Тени зимы
Шрифт:
Утро и в самом деле было прекрасным. Вчерашняя ясная погода держалась, солнце мягко пригревало, и легкий плащ казался лишним. Гавейн вышел без плаща, и даже без кольчуги. Из-под ворота красной туники виднелся шрам. У него было много шрамов.
— По-моему, ты доволен, а в последнее время это редкость. Рис тоже хорошо выглядит. Вы рады покинуть Камланн?
— Радость здесь ни при чем, леди, — беспечно ответил Гавейн. — Раз надо, значит, надо. А доволен я по другой причине. Жена Риса вчера вечером родила; и она, и ребенок здоровы.
— Замечательно! Надо их навестить. Девочка или мальчик?
— Девочка. Рис радуется. Сын у него уже есть, а теперь еще и дочь.
— Прекрасно. Рис едет с тобой в Галлию?
— Я предлагал
Не лучшее решение. Рис был простым, честным, практичным сыном фермера, и таким же идеалистом, как Артур. Став слугой Гавейна, он избавил меня от большой проблемы. Гавейн частенько пребывал не здесь, мог забыть поесть, а в силу врожденного благородства предпочитал быть обманутым, лишь бы не отстаивать свои права по пустякам, особенно перед теми, кто слабее или ниже родом. Без Риса он со временем просто надорвался бы. К сожалению, нельзя приказать рыцарю внимательнее относиться к себе. Желание заботиться об этом великом воине появилось у меня еще тогда, когда он лежал на спине и бредил среди других таких же раненых, оставленных Артуром в нашем коровнике. Тогда он смотрел на меня глазами раненого оленя и вздрогнул, когда я подошла к нему. Большинству раненых нравится, когда за ними ухаживает женщина. Они вспоминают мать, и им кажется, что так безопаснее. Возможно, и Гавейн вспомнил о матери, потому и вздрогнул. Лишь по прошествии некоторого времени его настороженность по отношению ко мне исчезла, а еще позже сменилась горячей благодарностью, переросшей в дружбу. Но гордость не позволяла ему много брать от другого человека. Он, не задумываясь, отдал бы жизнь за меня или за кого-либо из своих друзей, но совета не работать так много не принял бы никогда. Поэтому я сказала только:
— Надеюсь, ваше путешествие не затянется надолго.

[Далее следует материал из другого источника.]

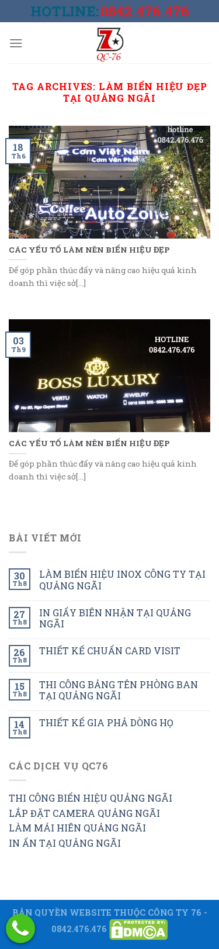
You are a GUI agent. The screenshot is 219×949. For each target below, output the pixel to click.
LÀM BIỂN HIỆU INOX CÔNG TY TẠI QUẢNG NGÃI (122, 579)
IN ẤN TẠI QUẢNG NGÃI (65, 843)
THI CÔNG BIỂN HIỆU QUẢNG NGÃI (90, 798)
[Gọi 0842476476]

— Надеюсь, — его улыбка исчезла. Он не хуже меня знал, что Максен будет выдумывать все новые проблемы в ответ на каждое наше решение, и, в конце концов, опять придется возвращаться, чтобы обсудить положение.
— Я об этом и хотела поговорить. Думаю, мы увидимся не раньше, чем через месяц.
Он кивнул, немного нахмурившись.
— За этот месяц многое может случиться. Ты же видишь, что происходит в крепости. За месяц настроения только ухудшатся. Чем дольше будут идти переговоры, тем напряженнее станет здесь. Уже сейчас начинаются нападки на Артура, да и на тебя тоже. Слухи… Клеветники намекают на то, что Артур не умеет решать проблемы, что он глупеет, что он несправедлив и пристрастен. Я хочу, чтобы сегодня вечером ты заговорил на эту тему. Пусть те, кто верит слухам, попробуют выступить открыто. Мы говорили об этом с Артуром.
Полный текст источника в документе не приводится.